While in India, the Swiss president signed two bilateral accords aimed at boosting cooperation between the two nations: one in the field of science and technology, and the other for the provision of humanitarian assistance in the event of a natural disaster.
They were signed on Monday during a meeting with Indian president Abdul Kalam at the presidential palace in New Delhi.
The scientific and technological cooperation accord focuses mainly on projects for developing nanotechnology, biotechnology and information technology. In particular, the document paves the way for exchanges between universities.
During his meeting with Kalam, Couchepin invited the Indian president to Switzerland.
He also invited the Indian prime minister, Atal Behari Vajpayee, to next month’s World Summit on the Information Society to be held in Geneva.
Couchepin warned that Switzerland must not miss out on the opportunity to work more closely with the sub-continent, pointing to Germany and France, which have around 150 and 100 technology projects with India respectively.
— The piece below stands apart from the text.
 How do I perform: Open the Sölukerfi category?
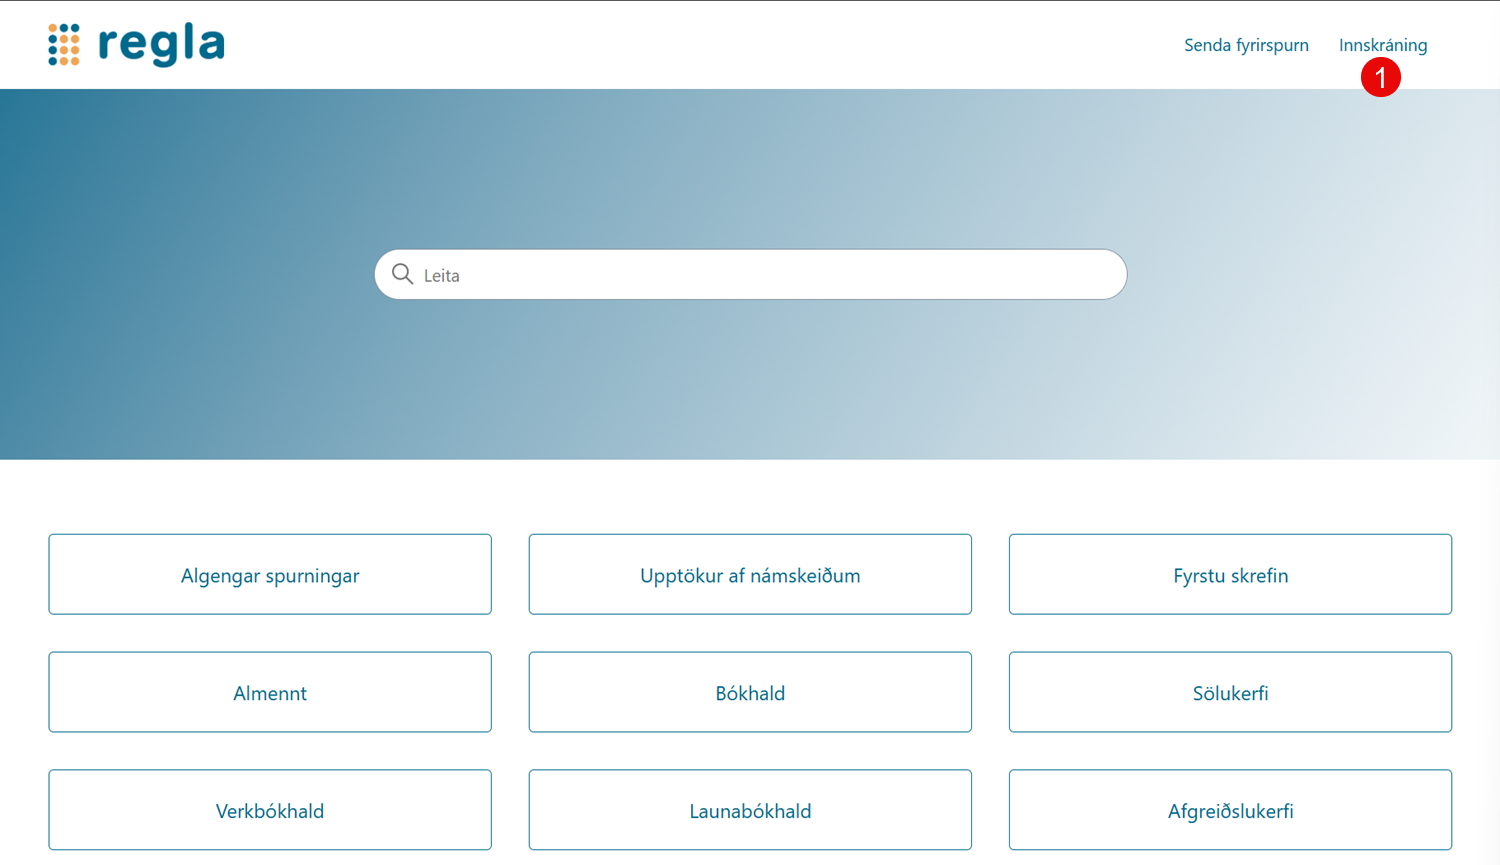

Rodolphe Imhoof, head of the Asia section at the Swiss foreign ministry, believes Switzerland has much to gain from closer ties with India.
“Closer cooperation with India in the technology sector opens up good prospects for the Swiss economy,” he said. “India is already an important economic partner for Switzerland.”
On Tuesday morning, Couchepin and his delegation met the Indian minister for science and technology, Murli Manohar Joshi, to discuss joint projects.
The two sides agreed to hold workshops in both India and Switzerland to identify specific projects. The joint committee coordinating the cooperation is to meet in June.
Meanwhile, a conference on science is planned to take place in Lausanne some time in 2004.
Before leaving for India, state secretary for science and research Charles Kleiber said the long-term goal was to set up a Swiss-Indian research centre, funded by both governments.
swissinfo with agencies
Couchepin signed two bilateral accords during his trip to India: one to boost scientific and technological ties and the other to provide humanitarian aid in the event of a natural disaster.
Couchepin said Switzerland was lagging behind France and Germany in terms of scientific and technological cooperation with India.
During his trip, Couchepin met the Indian president, Abdul Kalam, the prime minister, Atal Behari Vajpayee, and the minister for science and technology, Murli Manohar Joshi.